Parti dell'esercizio
• A. Rispondi a queste domande sul brano:
(i) Quale file va editato al passo 3?
(ii) In quale sezione del post segnalato da denix85 è spiegato come montarlo direttamente dalla home?
(iii) Con quale strumento, usato da entrambe le guide, mrkrash dice di aver avuto brutte esperienze?
• B. Quali attributi compaiono nella riga da aggiungere sotto la sezione "Volume definitions" nel brano? Elencali tutti.
• C. Cita dal brano la parte che si apre con le parole contenenti "dentro questo file" e si chiude con "voci da settare.".

Brano da leggere
1. Installazione di pam_mount (ovviamente   :Smile:   )

2. Editare /etc/security/pam_mount.conf.xml (in realtà non sò se il file è proprio questo, nel senso che, il pam_mount l'ho eseguito una volta sola e su un sistema ubuntu e su ubuntu il file era quello, comunque dovrebbe essere stato creato, quindi eventualmente cercalo nel filesystem)

dentro questo file devi cercare la sezione

<!-- Volume definitions --> 

e aggiungere una riga tipo:

<volume user="nome_utente" fstype="tipo_filesystem" path="dove_trovo_la_risorsa" mountpoint="dove_la_monto"/>

le parti in rosso sono quelle da modificare secondo le tue esigenze.

Ovviamente ci sono anche altre voci da settare.

Credo che questo file si possa anche inserire nella home dei vari utenti, perchè ovviamente ogni utente potrebbe voler montare risorse differenti in punti differenti, mentre con la configurazione che ti ho detto io deve definirla l'utente root e non è modificabile dagli altri, poi vedi tu a seconda delle tue esigenze.

3. edita /etc/pam.d/gdm-password

Aggiungere le seguenti righe:

auth        optional    pam_mount.so

session     optional    pam_mount.so

Prova così.

se ti serve io ho spulciato i comandi (perchè non li ricordavo) da questo post:

http://www.benamati.it/mount_encrypted_folder_at_login.html

Ciao

----------

## denix85

In questo post:

http://www.saccani.net/blog/2009/07/filesystem-crittografato-per-dropbox-ma-anche-ubuntu-one/

ho trovato anche la soluzione per montarlo direttamente dalla home.

è tutto spiegato bene nella sezione 

Automount

Ciao

----------

## mrkrash

Ciao, le due guide che hai segnalato son interessanti. Tu le hai applicate? Ambedue fanno uso di encfs con il quale ho avuto brutte esperienze. In più danno in pratica per scontato che tu la password di sistema non la cambi mai, perchè nel momento in cui la cambi, tutto l'automatismo va a farsi benedire..

----------

## denix85

Ciao,

in realtà non dovresti soffermarti sul fatto che usino encfs, ma sui passi da seguire per configurare il sistema pam_mount.

Ovviamente quando poi andrai a inserire la riga

<volume ....

Dati registrati
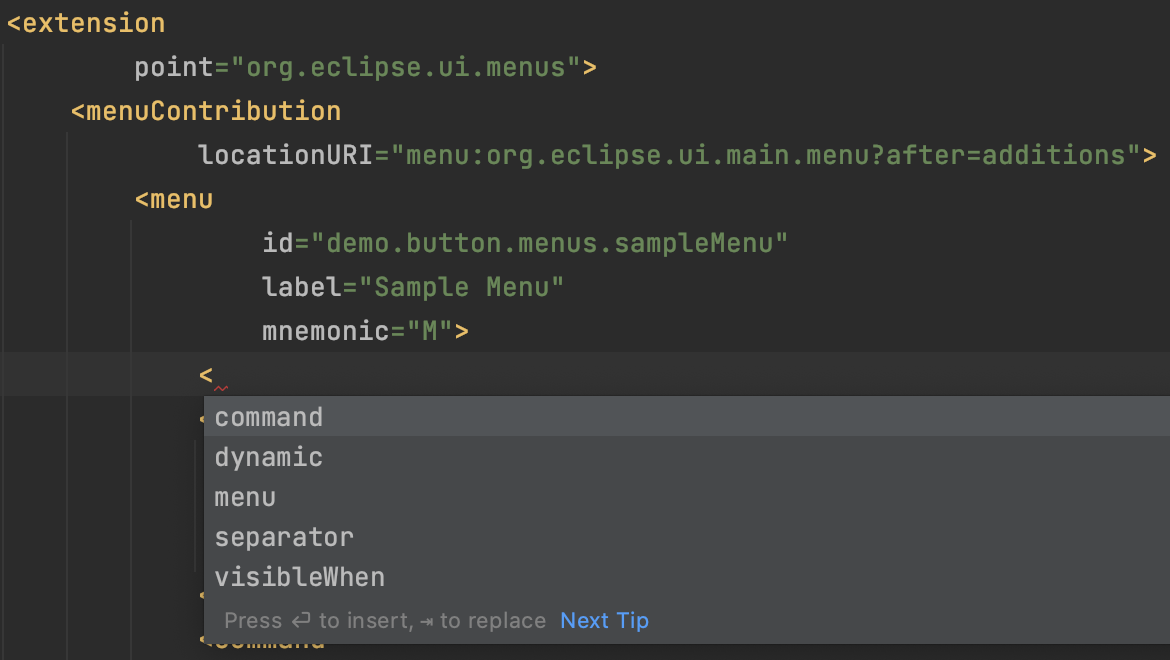Click the id attribute name
The width and height of the screenshot is (1170, 660).
278,243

Soluzioni dell'esercizio
• A.
(i) /etc/pam.d/gdm-password
(ii) Automount
(iii) encfs

• B. user, fstype, path, mountpoint

• C.
dentro questo file devi cercare la sezione

<!-- Volume definitions --> 

e aggiungere una riga tipo:

<volume user="nome_utente" fstype="tipo_filesystem" path="dove_trovo_la_risorsa" mountpoint="dove_la_monto"/>

le parti in rosso sono quelle da modificare secondo le tue esigenze.

Ovviamente ci sono anche altre voci da settare.